Coming in at close to 30 hours, Steins;Gate Elite is a long adventure, one that would possibly benefit from some trimming. You see, the downside to establishing scientific principles and character bonds is that the visual novel can get a little too wordy at times. Long discussions behind the theory of time travel, or scrolling through the in-game message board drag on for longer than I’d like at times. The slow pace of the story is really noticeable in the early hours. 5pb takes a long time to set-up plot threads and motivations that, while eventually paying off, are a little boring to deal with right from the get-go. It doesn’t help that Okabe is at his most obnoxious during these periods, which makes his endless monologuing a hassle to listen to.

Steins;Gate Elite is a visual novel through and through, which means that the gameplay element of the title is rather barebones. The title utilizes a streamlined version of the Phone Trigger system used in the original Steins;Gate. Whenever Okabe receives a new message, you’ll automatically be asked whether or not to respond to it.
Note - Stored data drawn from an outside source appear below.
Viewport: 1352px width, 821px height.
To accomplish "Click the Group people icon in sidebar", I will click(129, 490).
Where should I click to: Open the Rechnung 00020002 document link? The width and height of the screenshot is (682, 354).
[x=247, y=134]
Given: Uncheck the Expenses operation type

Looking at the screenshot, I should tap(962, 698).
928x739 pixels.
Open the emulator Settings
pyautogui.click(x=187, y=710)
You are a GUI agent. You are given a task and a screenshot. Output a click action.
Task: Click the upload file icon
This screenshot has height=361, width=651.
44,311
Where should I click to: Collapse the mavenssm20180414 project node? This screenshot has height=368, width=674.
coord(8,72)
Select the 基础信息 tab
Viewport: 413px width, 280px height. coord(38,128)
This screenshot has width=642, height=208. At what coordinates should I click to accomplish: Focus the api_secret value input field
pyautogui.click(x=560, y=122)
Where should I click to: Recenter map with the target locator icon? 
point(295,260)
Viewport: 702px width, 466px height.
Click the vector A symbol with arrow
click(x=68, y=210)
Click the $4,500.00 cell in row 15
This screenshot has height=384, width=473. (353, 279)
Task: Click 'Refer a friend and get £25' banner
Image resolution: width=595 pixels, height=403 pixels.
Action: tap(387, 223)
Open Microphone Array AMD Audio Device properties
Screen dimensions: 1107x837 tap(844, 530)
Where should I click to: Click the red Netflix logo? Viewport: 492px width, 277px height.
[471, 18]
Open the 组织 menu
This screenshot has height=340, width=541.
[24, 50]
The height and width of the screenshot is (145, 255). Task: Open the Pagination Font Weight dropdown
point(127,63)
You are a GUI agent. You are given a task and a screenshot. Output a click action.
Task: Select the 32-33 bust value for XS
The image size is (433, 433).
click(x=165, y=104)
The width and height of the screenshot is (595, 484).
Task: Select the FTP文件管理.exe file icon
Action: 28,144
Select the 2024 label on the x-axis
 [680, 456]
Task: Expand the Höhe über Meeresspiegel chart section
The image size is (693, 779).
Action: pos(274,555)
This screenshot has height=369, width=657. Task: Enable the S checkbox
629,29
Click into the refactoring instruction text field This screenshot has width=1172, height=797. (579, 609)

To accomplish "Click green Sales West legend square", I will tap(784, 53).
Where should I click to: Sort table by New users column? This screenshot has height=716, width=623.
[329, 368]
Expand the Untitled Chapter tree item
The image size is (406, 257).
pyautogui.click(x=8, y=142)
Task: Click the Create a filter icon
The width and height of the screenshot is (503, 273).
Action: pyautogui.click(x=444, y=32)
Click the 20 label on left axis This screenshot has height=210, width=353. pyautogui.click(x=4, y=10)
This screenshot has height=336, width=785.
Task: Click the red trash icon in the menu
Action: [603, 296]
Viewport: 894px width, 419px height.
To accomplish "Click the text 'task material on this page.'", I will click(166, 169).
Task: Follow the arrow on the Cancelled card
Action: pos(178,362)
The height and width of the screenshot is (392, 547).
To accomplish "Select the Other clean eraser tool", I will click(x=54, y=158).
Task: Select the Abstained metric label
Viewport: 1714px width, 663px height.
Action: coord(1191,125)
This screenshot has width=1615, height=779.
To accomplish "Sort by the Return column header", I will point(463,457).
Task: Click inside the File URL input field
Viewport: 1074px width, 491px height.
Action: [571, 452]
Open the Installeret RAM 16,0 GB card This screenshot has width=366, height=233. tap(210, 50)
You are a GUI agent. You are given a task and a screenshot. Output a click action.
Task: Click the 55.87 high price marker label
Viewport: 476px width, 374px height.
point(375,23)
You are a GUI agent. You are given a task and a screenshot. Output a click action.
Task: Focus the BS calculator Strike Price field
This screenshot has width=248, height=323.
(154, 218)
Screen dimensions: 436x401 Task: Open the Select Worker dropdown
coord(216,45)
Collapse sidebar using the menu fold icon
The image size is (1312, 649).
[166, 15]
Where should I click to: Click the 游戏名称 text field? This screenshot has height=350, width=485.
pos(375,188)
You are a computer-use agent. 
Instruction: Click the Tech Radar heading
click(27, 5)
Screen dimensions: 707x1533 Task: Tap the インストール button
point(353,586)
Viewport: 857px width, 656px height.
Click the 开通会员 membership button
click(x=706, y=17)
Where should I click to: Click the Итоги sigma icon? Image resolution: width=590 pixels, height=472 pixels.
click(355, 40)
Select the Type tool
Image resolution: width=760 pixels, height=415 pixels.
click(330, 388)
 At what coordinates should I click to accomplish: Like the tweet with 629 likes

Certain keywords in each text are highlighted for you to choose, and it’s important to think about your decision, even if it seems inconsequential. Once the PhoneWave (Name Subject to Change)’s time-altering feature is discovered, though, the messages Rintaro can send get more and more important. The title isn’t shy about letting you know when one of these major pivot points arrives, as the on-screen visuals clue you in on it.

The changes made to the Phone Trigger system were definitely welcome, but the obvious big change from the original Steins;Gate to Elite is the use of animated footage. Sourcing animation from the animated series based on the game, the new cutscenes are great at keeping you invested in the wordier parts of the story. Even if your eyes begin to glaze over, there’s usually something on-screen that can hold your attention. The animation, in general, looks great, but I do think the title lost a little bit of charm from ditching the art from the original release. I would call it less of an upgrade, and more of an alternative to the presentation of the Future Gadget Laboratory’s tale.

It may not have needed the fresh coat of paint, but Steins;Gate Elite might be the best way to experience the classic visual novel. Even if I wasn’t super crazy about them, the use of animated cutscenes here is excellent, and really helps move the title along during it’s slower moments. And once you get past those lagging moments, you’re thrust into an intricately designed world with an abundance of heart, intrigue, and intellect. If you’re new to the visual novel genre, there’s no better place to start than 5pb’s tale of time travel run amok.

This review was based on the PlayStation 4 version of the game. A copy was provided by Spike Chunsoft.

Steins;Gate Elite Review

Although Steins;Gate Elite has a tendency to get lost in the minutiae, this updated release is perhaps the best way to experience 5pb's kinetic visual novel.